Uno dei metodi più semplici e popolari per ottenere le proprie piantine è par talea.
Il concetto è quello di prelevare un rametto da una pianta “donatrice” o “madre” e rendere l’ambiente favorevole perché questo sviluppi radici proprie e dia vita ad una nuova pianta.
Questa tecnica permette di ottenere piante con le stesse caratteristiche genetiche della madre e di potere quindi operare in partenza una scelta quanto a qualità, misura, redditività e tipologia di pianta che andremo a coltivare.
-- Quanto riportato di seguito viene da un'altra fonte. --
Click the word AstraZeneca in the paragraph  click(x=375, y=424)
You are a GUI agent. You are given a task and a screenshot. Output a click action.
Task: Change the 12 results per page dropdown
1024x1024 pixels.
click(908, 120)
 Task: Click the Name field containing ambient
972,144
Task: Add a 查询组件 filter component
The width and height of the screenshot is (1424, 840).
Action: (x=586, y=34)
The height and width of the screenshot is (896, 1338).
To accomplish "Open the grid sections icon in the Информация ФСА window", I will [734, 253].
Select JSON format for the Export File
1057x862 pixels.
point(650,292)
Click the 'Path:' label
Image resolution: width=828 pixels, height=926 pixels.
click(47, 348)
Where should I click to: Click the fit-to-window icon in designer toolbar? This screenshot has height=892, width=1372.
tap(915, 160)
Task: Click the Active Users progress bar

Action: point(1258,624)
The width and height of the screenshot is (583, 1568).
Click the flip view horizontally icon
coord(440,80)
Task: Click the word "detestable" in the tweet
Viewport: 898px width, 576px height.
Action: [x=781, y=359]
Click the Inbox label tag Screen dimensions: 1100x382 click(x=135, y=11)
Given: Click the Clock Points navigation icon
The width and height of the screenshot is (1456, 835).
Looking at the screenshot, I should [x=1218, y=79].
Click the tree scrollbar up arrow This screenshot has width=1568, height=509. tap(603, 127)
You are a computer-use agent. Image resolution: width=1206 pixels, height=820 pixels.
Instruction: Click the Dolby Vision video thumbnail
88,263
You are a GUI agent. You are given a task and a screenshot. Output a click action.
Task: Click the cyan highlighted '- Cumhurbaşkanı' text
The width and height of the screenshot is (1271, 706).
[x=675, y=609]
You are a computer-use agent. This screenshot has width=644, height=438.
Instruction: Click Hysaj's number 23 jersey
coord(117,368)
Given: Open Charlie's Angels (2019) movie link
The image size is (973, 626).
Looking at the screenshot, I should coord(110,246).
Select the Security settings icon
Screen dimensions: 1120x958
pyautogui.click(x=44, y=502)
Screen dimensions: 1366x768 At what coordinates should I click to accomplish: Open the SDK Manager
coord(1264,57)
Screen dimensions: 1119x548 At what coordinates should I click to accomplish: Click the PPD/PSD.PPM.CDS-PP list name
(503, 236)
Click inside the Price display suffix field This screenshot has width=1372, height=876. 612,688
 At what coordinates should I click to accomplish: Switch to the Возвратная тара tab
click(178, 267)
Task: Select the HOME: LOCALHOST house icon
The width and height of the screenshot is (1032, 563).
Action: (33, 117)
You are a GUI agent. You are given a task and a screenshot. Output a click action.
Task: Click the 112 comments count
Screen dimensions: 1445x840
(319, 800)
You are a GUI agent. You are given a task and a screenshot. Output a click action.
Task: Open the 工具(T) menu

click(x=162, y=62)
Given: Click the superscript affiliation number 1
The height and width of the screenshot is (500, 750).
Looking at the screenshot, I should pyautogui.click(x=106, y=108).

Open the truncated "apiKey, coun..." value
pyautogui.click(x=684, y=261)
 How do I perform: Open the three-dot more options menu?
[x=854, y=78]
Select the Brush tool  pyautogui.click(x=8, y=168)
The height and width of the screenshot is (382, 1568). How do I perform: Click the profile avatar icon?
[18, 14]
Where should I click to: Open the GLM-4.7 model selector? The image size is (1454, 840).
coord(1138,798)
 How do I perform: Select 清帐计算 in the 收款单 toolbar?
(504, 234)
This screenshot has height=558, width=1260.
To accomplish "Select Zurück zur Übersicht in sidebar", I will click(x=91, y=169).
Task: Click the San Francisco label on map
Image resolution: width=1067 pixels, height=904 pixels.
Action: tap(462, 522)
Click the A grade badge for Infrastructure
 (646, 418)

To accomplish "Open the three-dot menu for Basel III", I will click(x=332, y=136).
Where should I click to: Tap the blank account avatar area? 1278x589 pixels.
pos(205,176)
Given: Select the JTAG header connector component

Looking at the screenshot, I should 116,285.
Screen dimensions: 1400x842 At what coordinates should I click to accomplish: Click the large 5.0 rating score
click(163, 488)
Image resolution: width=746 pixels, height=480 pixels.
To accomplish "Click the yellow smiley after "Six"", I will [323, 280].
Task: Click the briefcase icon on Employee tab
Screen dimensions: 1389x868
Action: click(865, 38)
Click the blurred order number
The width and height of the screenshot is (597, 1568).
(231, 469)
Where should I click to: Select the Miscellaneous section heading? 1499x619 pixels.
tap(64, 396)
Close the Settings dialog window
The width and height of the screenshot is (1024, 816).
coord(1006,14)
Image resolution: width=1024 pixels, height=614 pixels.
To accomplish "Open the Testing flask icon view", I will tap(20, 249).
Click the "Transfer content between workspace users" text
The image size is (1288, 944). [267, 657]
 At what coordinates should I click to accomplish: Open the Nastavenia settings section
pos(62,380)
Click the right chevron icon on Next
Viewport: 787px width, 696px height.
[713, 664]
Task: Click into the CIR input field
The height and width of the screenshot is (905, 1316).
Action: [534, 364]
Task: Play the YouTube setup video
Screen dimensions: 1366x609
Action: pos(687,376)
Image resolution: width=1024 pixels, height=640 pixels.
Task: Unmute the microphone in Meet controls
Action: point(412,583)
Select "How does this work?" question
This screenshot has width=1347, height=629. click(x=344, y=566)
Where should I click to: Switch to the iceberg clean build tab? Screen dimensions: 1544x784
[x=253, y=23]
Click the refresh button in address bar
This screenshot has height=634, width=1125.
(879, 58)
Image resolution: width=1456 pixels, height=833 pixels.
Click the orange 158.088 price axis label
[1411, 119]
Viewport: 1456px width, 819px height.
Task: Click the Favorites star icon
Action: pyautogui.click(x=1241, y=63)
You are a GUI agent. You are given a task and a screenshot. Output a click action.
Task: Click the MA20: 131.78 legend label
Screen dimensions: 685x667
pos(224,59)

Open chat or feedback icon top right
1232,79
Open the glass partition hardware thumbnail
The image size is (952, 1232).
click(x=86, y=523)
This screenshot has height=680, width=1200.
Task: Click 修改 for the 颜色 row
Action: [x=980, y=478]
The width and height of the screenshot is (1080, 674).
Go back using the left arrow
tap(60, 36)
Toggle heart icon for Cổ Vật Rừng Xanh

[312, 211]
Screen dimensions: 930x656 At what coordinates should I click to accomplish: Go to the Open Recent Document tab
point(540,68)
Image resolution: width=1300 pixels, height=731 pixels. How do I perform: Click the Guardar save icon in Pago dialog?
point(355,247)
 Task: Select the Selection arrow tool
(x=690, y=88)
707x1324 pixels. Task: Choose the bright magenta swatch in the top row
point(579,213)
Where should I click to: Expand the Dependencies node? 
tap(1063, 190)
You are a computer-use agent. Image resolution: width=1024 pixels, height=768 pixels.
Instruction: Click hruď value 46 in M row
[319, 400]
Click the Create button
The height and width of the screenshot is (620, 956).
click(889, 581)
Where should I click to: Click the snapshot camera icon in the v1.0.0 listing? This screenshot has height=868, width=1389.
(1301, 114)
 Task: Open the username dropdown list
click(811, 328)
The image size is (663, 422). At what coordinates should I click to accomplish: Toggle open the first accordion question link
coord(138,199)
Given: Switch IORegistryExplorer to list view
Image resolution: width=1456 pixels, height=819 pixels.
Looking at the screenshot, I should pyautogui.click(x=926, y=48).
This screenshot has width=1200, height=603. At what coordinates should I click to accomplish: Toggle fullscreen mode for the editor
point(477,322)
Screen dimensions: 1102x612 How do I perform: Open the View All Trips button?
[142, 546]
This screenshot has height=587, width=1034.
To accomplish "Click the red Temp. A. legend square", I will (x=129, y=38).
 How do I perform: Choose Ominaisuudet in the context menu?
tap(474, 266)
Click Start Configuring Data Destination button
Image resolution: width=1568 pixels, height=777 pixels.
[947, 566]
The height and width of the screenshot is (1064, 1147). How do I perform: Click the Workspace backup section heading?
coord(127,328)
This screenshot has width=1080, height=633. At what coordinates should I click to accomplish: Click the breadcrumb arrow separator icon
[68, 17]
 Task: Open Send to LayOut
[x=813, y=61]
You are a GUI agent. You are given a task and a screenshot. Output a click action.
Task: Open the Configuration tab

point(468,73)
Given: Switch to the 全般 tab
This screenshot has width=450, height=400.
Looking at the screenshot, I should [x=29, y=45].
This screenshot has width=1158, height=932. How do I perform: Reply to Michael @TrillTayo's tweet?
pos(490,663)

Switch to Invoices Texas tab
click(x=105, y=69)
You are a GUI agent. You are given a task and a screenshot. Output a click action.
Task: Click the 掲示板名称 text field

Inoltre l’utilizzo di talee da piante in fase di crescita avanzata permette di accorciare i tempi e di ottenere più velocemente il raccolto.
La tipologia della talee può variare da pianta a pianta (a seconda del genere andremo a prelevare talee legnose, semi legnose, erbacee, di foglia, di radice o di succulenta) ma generalmente si tratta di un rametto apicale con foglie, stelo ed almeno un nodo.
Vediamo come procedere: sarà innanzitutto necessario sterilizzare tutto il materiale.
Dopo di che inzuppiamo il substrato (ad esempio cubi di rockwool o compresse di torba) con acqua a pH ed EC calibrato e strizziamo leggermente.
La temperatura sarà mantenuta costantemente attorno ai 20-25 gradi e l’umidità avrà un valore stabile attorno all’80%. Per ottenere questo ambiente di propagazione ideale ci si può aiutare con un tappetino riscaldante e una serretta di plastica.
Le talee dovranno provenire da piante in ottima salute e già cresciute, ma che non siano i fase di fioritura.
Lo stelo dovrò essere in grado di supportare le foglie senza piegarsi.